◆ EXERCISE PROMPT
Reproduce the passage of the Alzheimer's mouse study article between "Interestingly, the molecule" and "on the plaque.", inclusive.

◆ EXERCISE PASSAGE
Israeli scientists gave an artificial molecule they invented to 30 mice suffering from Alzheimer’s — and found that all of them recovered, regaining full cognitive abilities.
They stress that this was a small sample of mice and that human testing is far off, but believe the result indicates that within a decade, their synthetic molecule could be developed into a drug for treating the degenerative disease.
The peer-reviewed research, led by neuroscientists from Ben-Gurion University, was recently published in the journal Translational Neurodegeneration.
“We are taking a very different approach than efforts at Alzheimer’s medicines that we have seen so far,” Prof. Varda Shoshan-Barmatz, the lead author, told The Times of Israel. “Most are trying to address plaque that forms in the brain, but we are addressing dysfunction elsewhere. And we’re optimistic. Mice who had Alzheimer’s and received our molecule and then underwent tests had the same cognitive abilities as mice who’d never had Alzheimer’s.”
Interestingly, the molecule appears to have been effective without significantly reducing the amount of plaque, which she thinks indicates that scientists may have been overly fixated on the plaque.
There is scientific literature on the dysfunction of mitochondria among people with Alzheimer’s. Mitochondria are organelles — tiny miniature organs within cells — that provide the cell with power. Scientists believe that when they malfunction and fail to produce the normal quantities of energy, it can lead to cell death, inflammation and reduced immune response.
Despite Alzheimer’s being linked to mitochondrial dysfunction, no drug candidates are currently focused on mitochondria. Drug research is mostly concerned with combatting the buildup of protein fragments between nerve cells in the brain, which are thought to be linked to Alzheimer’s.
The Ben-Gurion University team set out to normalize mitochondrial activity by countering the harmful effects that occur when a protein called VDAC1 is over-produced.
The protein plays a crucial role in regulating the metabolic and energetic functions of mitochondria when produced in normal quantities. But the scientists found that it is produced in huge levels in the brains of mice with Alzheimer’s, and interferes with mitochondrial activity.
“In our research, we have shifted the focus of Alzheimer’s treatments from the plaque to this protein, which is produced in the nerve cells around the plaque instead,” said Shoshan-Barmatz. “We prevent this protein from causing cell death, as the molecule interferes with its harmful effect.”
Her team, which included Prof. Shira Knafo, Prof. Alon Monsonego, Prof. Noga Vardi, Dr. Anna Kuzmin-Steinfer and Dr. Ankit Verma, developed a molecule that binds to the VDAC1 protein.
“By binding to the VDAC1, it prevents it from causing neuronal cell death and other changes associated with Alzheimer’s, including neuro-inflammation and neuro-metabolic dysfunctions,” Shoshan-Barmatz said.

◆ SUPPLIED INFORMATION

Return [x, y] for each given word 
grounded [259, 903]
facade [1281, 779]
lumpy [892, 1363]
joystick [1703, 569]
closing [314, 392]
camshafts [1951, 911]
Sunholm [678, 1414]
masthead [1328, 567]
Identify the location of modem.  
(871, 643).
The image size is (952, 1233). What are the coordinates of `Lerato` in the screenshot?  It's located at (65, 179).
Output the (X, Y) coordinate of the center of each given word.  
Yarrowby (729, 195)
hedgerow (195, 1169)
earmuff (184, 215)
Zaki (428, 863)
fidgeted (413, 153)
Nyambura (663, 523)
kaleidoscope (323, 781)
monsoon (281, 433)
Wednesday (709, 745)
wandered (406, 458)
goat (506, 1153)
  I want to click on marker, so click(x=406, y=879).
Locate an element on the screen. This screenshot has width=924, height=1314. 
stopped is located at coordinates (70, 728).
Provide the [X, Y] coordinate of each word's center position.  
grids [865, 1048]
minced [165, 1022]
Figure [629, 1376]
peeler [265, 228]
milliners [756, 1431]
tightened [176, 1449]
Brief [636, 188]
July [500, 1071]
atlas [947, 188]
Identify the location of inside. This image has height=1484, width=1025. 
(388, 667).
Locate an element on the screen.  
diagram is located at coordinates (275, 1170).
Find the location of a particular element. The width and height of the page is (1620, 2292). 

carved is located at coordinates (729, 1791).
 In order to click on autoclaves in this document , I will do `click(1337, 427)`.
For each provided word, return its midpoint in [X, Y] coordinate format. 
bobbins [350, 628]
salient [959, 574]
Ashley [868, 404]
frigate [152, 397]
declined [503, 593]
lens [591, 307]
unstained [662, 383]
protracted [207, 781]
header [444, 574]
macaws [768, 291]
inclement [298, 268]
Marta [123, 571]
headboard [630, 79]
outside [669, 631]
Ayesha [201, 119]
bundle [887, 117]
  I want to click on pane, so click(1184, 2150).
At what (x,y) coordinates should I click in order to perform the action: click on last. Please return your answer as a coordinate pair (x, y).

◆ RESPONSE AREA
Interestingly, the molecule appears to have been effective without significantly reducing the amount of plaque, which she thinks indicates that scientists may have been overly fixated on the plaque.